Thanks. He is now on Alimentum (Nutramigens counterpart) from Similac. It is the same, just has a few different ingredients. He is doing well on it. Less gassy and fussy and he had a HORRIBLE rash from the Nutramigen. Something in it wasn't agreeing with him. So, he was switched. He had that rash for 6 weeks (docs didn't believe it could be the formula) and after 2 days on the Alimentum, it was gone. You have to give any switch a good 2 weeks (unless you really notice a huge change). I am thankful that he is doing better. I hope the Nutramigen works for you. ;)

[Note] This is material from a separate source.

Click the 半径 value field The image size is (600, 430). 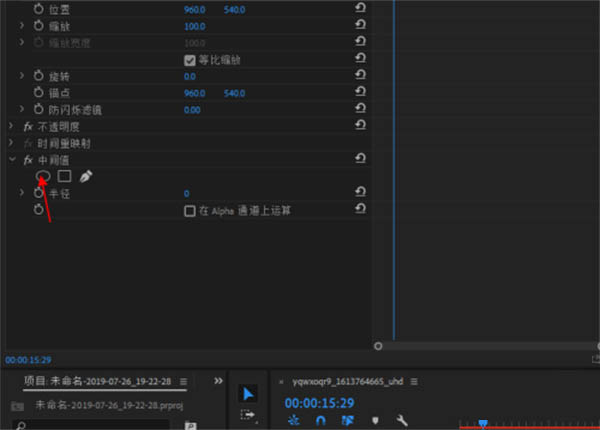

My 6-month old son is on Nutramigen and has been gaining weight steadily on this formula for almost two months. Jack was a 'failure to thrive baby', and was finally diagnosed at 4.5 months with a milk protein allergy. We have been struggling with a severe, weeping, bleeding diaper rash for one month. No prescription or over the counter creams have been able to heal the painful, open sores on my son's scrotum and buttocks. He is cleaned immediately after a bowel movement and given the full treament of a cool water cleanse, hair dryer time, creams, and finally some pure cornstarch to help absorb the next bowel movement. Today Jack had blood in his stool on three occasions. His sleep is often interrupted these days by the pain of a bowel movement touching his tender, raw skin. We are awaiting the allergy test results to determine if Jack is also allergic to soy. I am holding my breath as it is crystal clear to me that Nutramigen is causing my son's horrible rash. This formula is a blessing in that it enables children with milk protein allergies to gain weight, but it is also a curse as it causes severe skin lesions.